[EXERCISE DETAILS] In the forum thread about the Bumblebee locomotive conversion, write out word for word the passage from "I really like" up to and including "make them correct?".

== EXTRACTED TEXT ==

# At it again! 2nd Bumblebee to #268 at Gunnison



## ddrum31 (Aug 30, 2017)

Simple bash. Took the Bachmann C-19 Bumblebee movie version and turned it into a close C-16 #268 at Gunnison. Haven't figured out a way to do the numbering.


----------



## ddrum31 (Aug 30, 2017)

Finished for now till I start the weathering process...someday.


----------



## trainbuffjr (Jan 11, 2008)

I really like how this came out! I have been wanting to get the C-19 bumble bee for a while, but really wanted a 268, so now I have an idea  what did you do to the domes and headlight to make them correct?


----------



## ddrum31 (Aug 30, 2017)

Hey Thanks! You can get the bumblebees cheaper too for some reason. I used both a Bachmann Sand Dome top from a K-27 and a Steam dome top from a 2-8-0 Connie bought from the website. And the Headlight is an brass Accucraft #268 can get from the website too.


----------



## trainbuffjr (Jan 11, 2008)

===
== RECORD EXCERPTS ==

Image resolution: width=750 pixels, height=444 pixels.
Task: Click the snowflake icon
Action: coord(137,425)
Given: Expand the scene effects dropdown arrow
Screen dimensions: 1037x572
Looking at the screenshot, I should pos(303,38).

===
== RECORD EXCERPTS ==

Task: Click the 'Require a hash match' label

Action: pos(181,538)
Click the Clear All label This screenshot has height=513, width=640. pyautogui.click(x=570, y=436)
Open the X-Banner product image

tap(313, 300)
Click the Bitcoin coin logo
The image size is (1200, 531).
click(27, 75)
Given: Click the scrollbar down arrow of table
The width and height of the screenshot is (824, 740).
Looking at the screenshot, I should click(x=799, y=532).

===

[RESULT OF THE EXERCISE]
I really like how this came out! I have been wanting to get the C-19 bumble bee for a while, but really wanted a 268, so now I have an idea  what did you do to the domes and headlight to make them correct?